• [Your objective] Output, word for word, the lines of this listing that fall between the line with "Where should I click to: Click the Undo" and the line with "The image size is (1568, 392).", counting both of those lines, and no others.

• [Data to process]

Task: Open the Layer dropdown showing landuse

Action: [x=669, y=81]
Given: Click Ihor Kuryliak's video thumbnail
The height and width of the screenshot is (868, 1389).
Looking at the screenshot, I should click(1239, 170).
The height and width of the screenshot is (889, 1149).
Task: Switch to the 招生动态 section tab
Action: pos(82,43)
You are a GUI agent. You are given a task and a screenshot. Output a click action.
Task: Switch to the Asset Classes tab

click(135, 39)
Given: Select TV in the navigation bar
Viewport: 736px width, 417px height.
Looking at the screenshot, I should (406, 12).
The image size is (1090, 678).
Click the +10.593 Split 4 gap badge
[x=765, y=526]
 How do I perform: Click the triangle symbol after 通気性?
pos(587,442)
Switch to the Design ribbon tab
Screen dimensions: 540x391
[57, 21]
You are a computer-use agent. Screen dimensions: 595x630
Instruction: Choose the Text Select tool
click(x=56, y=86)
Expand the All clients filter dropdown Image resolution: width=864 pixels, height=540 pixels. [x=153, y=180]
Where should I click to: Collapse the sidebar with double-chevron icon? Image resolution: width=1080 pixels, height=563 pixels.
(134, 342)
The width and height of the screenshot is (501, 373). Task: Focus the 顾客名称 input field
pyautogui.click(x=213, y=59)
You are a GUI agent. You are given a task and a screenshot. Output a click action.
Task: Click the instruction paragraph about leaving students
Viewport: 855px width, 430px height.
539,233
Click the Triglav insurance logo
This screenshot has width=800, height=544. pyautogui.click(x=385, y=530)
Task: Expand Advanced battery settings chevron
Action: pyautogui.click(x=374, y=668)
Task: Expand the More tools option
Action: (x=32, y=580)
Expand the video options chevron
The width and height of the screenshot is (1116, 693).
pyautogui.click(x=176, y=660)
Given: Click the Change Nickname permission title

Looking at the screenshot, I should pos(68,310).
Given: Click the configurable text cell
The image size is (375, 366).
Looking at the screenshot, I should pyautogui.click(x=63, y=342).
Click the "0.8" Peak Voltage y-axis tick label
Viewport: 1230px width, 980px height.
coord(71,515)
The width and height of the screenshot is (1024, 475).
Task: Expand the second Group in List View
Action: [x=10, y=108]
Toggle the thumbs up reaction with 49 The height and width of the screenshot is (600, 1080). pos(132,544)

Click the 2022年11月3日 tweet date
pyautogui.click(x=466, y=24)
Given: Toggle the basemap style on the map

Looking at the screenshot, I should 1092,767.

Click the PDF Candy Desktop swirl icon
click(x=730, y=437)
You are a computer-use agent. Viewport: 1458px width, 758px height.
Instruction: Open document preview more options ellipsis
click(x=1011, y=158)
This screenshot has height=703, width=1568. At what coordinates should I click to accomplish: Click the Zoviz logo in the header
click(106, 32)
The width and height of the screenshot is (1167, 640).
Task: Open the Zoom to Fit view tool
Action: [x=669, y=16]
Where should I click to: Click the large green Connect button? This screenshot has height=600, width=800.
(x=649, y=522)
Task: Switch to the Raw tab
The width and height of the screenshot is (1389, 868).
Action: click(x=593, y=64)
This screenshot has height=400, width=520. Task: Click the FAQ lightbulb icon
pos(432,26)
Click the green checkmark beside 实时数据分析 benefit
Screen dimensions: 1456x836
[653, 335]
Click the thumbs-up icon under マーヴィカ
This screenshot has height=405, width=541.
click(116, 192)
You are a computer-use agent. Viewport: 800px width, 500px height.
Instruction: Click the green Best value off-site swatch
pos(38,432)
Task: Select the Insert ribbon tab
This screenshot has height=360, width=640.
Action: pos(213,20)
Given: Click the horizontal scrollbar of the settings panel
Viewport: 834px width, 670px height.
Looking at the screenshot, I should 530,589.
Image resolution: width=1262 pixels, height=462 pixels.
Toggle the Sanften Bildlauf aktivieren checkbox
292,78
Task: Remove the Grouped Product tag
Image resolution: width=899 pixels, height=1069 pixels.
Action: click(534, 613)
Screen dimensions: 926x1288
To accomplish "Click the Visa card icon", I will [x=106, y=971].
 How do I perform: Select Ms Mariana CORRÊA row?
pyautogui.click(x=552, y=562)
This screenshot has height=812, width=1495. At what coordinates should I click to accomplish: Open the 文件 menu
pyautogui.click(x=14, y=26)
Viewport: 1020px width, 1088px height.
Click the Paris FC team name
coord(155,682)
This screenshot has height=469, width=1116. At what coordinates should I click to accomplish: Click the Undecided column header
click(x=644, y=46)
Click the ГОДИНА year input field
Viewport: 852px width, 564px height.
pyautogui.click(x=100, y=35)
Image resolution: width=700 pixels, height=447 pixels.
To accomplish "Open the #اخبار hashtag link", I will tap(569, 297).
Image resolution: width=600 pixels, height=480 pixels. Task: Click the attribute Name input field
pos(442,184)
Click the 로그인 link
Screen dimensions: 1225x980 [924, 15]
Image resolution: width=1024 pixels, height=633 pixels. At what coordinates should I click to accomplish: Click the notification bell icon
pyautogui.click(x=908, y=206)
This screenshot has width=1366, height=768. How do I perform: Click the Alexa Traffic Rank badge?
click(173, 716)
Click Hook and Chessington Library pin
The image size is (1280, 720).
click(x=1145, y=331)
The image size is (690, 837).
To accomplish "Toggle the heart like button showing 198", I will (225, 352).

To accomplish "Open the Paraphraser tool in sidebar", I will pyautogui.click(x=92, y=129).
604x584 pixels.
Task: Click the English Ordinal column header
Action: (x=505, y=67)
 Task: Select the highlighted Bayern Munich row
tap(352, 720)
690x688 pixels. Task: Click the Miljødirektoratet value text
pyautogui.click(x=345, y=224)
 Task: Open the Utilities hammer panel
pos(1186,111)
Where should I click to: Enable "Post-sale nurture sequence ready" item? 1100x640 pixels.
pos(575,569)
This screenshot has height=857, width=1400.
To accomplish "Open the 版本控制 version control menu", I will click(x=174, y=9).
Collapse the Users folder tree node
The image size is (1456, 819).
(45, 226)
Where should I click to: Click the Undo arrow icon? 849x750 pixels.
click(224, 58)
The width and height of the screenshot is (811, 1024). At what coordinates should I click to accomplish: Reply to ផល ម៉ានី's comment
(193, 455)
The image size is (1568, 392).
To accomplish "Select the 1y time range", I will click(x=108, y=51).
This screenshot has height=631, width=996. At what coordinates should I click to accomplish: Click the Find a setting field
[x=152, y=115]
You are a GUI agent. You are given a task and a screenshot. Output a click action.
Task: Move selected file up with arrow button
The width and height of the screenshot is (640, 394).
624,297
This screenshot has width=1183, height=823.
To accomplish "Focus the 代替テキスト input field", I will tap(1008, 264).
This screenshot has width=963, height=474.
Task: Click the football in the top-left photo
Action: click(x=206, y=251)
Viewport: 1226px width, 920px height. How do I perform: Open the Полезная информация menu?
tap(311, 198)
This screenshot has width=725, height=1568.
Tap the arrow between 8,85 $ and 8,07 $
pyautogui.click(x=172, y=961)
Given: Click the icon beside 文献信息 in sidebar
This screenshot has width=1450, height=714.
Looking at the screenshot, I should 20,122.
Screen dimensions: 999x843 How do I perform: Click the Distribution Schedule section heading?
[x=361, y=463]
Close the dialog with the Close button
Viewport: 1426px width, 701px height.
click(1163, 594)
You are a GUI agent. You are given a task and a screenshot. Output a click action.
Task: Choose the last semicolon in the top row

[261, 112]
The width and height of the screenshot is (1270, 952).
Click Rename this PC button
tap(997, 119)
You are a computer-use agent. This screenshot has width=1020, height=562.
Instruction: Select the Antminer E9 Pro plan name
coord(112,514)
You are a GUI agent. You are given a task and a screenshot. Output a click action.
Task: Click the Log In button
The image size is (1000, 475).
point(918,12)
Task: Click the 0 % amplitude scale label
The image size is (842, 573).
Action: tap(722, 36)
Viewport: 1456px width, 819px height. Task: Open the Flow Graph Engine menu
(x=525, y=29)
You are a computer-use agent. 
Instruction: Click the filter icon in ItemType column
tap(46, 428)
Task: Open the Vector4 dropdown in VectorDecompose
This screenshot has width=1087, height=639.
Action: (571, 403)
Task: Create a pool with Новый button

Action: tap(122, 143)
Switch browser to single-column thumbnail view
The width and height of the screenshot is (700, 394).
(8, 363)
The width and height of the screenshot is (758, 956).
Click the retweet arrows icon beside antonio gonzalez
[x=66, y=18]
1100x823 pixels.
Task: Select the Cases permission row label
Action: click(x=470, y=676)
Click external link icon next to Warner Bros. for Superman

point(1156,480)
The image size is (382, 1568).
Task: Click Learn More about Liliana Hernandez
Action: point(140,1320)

• [Task result]
Where should I click to: Click the Undo arrow icon? 849x750 pixels.
click(224, 58)
The width and height of the screenshot is (811, 1024). At what coordinates should I click to accomplish: Reply to ផល ម៉ានី's comment
(193, 455)
The image size is (1568, 392).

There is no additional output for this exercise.